Engagement that is merely a logged phone call with no follow-through changes little. Engagement with defined objectives, a timeline, named accountability and a willingness to escalate is what moves companies. This is the standard that modern stewardship codes are pushing investors toward, and it is the standard a serious asset owner should hold itself to.

The ownable insight

The defining question for a universal owner is not "do we like this company?" but "can we fix what we don't like without selling?" Engagement is the answer to that question. It is slower and less satisfying than a clean exit, but for an investor that cannot escape systemic risk, influence over the assets it already owns is worth more than the freedom to walk away.

How engagement is organised inside a large fund

At a serious asset owner, engagement is not improvised. It runs through a dedicated responsible-investment or active-ownership team that sets priorities for the year, maintains a watchlist of companies, and tracks each dialogue against defined objectives and timelines. The team coordinates closely with portfolio managers, who hold the day-to-day relationship with companies, and with the voting function, so that a vote against a director is the logical consequence of an engagement that has stalled rather than an unconnected event.

Priorities are usually set by materiality and exposure. A fund will concentrate its limited engagement capacity on its largest holdings, on companies that pose the greatest systemic or idiosyncratic risk, and on themes — board quality, capital allocation, climate transition, pay — where it believes change is both achievable and financially relevant. The largest owners publish these priorities in advance, which both disciplines their own activity and signals to companies what to expect.

Resourcing is the binding constraint. A fund holding nine thousand companies cannot engage all of them deeply; it can vote them all, engage a few hundred meaningfully, and run perhaps a few dozen intensive multi-year campaigns. Recognising that constraint — and being honest about where genuine influence is possible — is what separates a credible engagement programme from a public-relations exercise that claims to "engage thousands of companies" while changing none of them.

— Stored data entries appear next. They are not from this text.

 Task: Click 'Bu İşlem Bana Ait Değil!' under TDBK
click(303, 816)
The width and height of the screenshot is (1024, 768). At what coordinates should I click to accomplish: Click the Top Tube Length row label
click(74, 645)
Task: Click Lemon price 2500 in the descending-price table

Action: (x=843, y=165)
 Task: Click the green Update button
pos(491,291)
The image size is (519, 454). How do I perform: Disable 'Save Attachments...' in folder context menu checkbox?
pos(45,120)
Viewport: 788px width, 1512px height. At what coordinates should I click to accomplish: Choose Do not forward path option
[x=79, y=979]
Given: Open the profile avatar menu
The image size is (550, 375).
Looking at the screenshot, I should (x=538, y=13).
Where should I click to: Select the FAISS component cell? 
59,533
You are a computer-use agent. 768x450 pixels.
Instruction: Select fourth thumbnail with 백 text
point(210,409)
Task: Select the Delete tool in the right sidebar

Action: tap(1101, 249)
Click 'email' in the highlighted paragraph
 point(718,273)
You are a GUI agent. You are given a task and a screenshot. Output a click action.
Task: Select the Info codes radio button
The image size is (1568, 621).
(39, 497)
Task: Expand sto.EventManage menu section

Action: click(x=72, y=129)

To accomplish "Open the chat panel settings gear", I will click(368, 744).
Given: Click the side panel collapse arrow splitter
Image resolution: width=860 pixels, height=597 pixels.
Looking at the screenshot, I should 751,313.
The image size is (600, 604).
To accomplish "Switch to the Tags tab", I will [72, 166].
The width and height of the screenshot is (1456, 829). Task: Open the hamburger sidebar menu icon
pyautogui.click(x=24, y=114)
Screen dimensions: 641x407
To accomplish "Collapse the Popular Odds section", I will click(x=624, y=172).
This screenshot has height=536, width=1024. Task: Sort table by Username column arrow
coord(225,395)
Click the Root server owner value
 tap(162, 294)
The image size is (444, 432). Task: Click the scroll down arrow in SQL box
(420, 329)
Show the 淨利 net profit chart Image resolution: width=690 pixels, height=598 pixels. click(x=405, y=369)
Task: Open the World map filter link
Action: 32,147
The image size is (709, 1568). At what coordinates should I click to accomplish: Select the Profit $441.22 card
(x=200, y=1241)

Engagement, collaboration and the limits of a single voice

Most individual engagements are quiet and bilateral, but the largest results usually come from coalition. When investors representing a meaningful share of a company's register raise the same concern, management cannot dismiss it as one shareholder's hobbyhorse. This is why collaborative initiatives have grown: they convert fragmented ownership into collective leverage. The trade-off is that collaboration is slower, can raise competition-law sensitivities, and dilutes any single investor's ability to set the agenda — which is why funds reserve their most intensive direct engagement for the holdings where they have both the largest stake and the clearest view.